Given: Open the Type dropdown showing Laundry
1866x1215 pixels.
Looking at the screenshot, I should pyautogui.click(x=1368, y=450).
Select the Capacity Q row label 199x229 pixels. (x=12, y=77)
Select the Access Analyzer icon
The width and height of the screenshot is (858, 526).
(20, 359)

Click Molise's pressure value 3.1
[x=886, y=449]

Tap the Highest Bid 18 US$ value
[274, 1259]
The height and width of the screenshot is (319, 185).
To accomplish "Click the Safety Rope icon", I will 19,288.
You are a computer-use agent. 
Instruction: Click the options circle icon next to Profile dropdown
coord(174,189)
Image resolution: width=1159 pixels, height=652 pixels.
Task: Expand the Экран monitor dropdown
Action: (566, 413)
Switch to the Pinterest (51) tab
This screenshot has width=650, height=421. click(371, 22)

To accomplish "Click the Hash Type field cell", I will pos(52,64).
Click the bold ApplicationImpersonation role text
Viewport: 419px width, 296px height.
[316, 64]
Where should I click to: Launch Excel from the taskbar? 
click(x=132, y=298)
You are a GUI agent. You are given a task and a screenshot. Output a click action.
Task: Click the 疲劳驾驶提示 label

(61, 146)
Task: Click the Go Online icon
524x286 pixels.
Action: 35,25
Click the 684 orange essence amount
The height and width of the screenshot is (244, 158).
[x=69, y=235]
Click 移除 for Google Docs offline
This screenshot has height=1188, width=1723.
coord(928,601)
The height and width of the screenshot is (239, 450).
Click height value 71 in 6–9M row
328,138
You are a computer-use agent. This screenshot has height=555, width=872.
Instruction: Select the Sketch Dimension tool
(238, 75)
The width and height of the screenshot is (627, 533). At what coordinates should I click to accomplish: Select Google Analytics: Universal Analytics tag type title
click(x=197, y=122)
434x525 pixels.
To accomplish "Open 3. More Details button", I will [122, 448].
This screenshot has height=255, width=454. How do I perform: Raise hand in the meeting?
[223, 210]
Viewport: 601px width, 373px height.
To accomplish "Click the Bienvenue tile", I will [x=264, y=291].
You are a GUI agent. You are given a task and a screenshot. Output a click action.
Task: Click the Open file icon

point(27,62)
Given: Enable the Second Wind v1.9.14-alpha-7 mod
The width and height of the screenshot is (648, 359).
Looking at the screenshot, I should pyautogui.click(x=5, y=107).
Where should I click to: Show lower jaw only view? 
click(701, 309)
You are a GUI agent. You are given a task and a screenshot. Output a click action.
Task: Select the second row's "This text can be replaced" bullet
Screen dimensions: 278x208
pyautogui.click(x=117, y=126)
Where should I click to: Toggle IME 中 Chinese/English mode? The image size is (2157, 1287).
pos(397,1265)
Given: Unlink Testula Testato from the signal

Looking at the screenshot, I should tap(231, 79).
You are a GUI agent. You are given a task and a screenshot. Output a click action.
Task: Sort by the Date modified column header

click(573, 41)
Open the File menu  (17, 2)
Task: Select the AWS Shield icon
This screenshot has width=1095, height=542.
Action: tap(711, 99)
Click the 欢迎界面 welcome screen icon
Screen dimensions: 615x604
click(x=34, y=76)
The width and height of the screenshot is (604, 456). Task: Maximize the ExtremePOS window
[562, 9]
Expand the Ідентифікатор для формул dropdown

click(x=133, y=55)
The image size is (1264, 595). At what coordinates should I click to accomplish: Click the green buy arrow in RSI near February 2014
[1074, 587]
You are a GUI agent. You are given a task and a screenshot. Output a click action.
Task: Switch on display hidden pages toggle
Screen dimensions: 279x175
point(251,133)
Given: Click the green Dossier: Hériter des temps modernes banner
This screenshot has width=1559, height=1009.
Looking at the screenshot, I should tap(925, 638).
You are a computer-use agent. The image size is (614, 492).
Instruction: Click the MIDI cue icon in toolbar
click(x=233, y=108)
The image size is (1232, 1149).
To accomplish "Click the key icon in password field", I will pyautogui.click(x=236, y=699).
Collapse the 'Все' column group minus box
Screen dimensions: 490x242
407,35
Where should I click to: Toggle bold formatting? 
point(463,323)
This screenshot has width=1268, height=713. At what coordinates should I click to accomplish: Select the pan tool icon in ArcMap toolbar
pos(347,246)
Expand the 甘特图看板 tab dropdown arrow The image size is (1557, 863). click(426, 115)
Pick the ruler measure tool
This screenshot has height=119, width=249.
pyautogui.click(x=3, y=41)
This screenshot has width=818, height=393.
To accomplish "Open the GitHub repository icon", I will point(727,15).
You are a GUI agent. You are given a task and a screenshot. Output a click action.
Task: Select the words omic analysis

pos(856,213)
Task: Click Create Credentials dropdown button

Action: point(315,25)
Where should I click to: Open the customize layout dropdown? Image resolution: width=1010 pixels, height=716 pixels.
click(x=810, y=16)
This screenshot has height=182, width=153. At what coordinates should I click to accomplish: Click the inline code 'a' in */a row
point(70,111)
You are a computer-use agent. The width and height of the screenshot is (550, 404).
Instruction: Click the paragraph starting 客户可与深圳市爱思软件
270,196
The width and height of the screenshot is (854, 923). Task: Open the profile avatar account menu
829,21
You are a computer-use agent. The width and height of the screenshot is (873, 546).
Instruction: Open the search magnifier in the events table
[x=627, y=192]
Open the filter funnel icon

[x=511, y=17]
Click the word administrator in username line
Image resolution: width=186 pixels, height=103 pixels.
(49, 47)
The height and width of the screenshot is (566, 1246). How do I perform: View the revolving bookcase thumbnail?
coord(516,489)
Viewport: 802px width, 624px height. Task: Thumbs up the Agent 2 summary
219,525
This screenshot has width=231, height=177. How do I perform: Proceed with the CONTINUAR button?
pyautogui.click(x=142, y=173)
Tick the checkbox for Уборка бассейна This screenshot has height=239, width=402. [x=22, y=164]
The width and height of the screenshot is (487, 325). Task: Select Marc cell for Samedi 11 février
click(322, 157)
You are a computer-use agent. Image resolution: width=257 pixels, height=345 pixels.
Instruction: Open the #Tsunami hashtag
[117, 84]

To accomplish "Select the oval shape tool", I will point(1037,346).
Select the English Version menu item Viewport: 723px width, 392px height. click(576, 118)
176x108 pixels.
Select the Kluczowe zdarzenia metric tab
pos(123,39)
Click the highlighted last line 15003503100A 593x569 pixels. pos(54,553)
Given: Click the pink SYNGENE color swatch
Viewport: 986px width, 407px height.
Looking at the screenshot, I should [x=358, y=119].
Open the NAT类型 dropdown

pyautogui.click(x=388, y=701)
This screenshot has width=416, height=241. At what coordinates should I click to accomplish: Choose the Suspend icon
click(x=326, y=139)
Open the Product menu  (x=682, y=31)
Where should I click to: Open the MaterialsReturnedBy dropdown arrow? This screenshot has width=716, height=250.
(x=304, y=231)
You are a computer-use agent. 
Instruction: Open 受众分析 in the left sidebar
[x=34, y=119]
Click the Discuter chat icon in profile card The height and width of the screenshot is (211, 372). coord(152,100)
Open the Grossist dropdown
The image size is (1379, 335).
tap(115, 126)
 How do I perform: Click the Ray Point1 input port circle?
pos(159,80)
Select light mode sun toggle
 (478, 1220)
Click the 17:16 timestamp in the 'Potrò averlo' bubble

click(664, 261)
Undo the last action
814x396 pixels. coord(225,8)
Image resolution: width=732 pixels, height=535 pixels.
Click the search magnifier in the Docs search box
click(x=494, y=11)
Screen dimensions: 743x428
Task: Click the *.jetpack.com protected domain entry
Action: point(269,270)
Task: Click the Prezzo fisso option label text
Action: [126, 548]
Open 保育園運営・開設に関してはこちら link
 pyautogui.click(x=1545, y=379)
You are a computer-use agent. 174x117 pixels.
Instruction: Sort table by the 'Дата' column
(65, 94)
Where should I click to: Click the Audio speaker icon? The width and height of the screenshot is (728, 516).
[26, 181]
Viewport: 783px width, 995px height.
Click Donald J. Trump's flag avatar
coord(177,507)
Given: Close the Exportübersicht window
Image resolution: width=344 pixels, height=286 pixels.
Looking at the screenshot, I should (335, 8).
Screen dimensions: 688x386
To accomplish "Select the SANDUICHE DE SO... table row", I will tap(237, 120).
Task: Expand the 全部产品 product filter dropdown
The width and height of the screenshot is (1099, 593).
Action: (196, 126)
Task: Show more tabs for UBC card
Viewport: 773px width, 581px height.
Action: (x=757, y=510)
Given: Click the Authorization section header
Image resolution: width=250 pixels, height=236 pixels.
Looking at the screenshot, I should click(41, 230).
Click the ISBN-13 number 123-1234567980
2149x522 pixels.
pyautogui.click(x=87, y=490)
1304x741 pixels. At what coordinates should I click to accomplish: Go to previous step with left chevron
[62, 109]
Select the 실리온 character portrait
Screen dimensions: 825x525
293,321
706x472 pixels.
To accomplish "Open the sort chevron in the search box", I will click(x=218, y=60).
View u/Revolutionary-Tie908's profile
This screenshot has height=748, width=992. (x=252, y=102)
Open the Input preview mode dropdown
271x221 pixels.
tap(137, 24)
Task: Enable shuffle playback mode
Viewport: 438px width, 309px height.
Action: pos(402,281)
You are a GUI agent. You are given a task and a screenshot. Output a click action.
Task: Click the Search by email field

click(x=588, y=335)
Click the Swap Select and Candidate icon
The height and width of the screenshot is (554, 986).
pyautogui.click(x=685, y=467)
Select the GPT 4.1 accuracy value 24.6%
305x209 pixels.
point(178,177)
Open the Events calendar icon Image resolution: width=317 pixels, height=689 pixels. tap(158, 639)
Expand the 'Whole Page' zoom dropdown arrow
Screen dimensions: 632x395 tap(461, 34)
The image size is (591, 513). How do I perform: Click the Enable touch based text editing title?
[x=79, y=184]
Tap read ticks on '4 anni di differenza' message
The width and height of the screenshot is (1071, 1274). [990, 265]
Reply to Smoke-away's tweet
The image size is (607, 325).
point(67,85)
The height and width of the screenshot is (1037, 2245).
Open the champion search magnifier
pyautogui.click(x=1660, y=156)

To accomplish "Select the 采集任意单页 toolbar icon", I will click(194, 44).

——

### TASK TO COMPLETE
Put the lines between the one holding "Image resolution: width=732" and the one holding "will click(x=218, y=60).", inclusive, into a JSON list of strings with one string per line and blank lines left out.

### WRITTEN ANSWER
[
  "Image resolution: width=732 pixels, height=535 pixels.",
  "Click the search magnifier in the Docs search box",
  "click(x=494, y=11)",
  "Screen dimensions: 743x428",
  "Task: Click the *.jetpack.com protected domain entry",
  "Action: point(269,270)",
  "Task: Click the Prezzo fisso option label text",
  "Action: [126, 548]",
  "Open 保育園運営・開設に関してはこちら link",
  " pyautogui.click(x=1545, y=379)",
  "You are a computer-use agent. 174x117 pixels.",
  "Instruction: Sort table by the 'Дата' column",
  "(65, 94)",
  "Where should I click to: Click the Audio speaker icon? The width and height of the screenshot is (728, 516).",
  "[26, 181]",
  "Viewport: 783px width, 995px height.",
  "Click Donald J. Trump's flag avatar",
  "coord(177,507)",
  "Given: Close the Exportübersicht window",
  "Image resolution: width=344 pixels, height=286 pixels.",
  "Looking at the screenshot, I should (335, 8).",
  "Screen dimensions: 688x386",
  "To accomplish \"Select the SANDUICHE DE SO... table row\", I will tap(237, 120).",
  "Task: Expand the 全部产品 product filter dropdown",
  "The width and height of the screenshot is (1099, 593).",
  "Action: (196, 126)",
  "Task: Show more tabs for UBC card",
  "Viewport: 773px width, 581px height.",
  "Action: (x=757, y=510)",
  "Given: Click the Authorization section header",
  "Image resolution: width=250 pixels, height=236 pixels.",
  "Looking at the screenshot, I should click(41, 230).",
  "Click the ISBN-13 number 123-1234567980",
  "2149x522 pixels.",
  "pyautogui.click(x=87, y=490)",
  "1304x741 pixels. At what coordinates should I click to accomplish: Go to previous step with left chevron",
  "[62, 109]",
  "Select the 실리온 character portrait",
  "Screen dimensions: 825x525",
  "293,321",
  "706x472 pixels.",
  "To accomplish \"Open the sort chevron in the search box\", I will click(x=218, y=60)."
]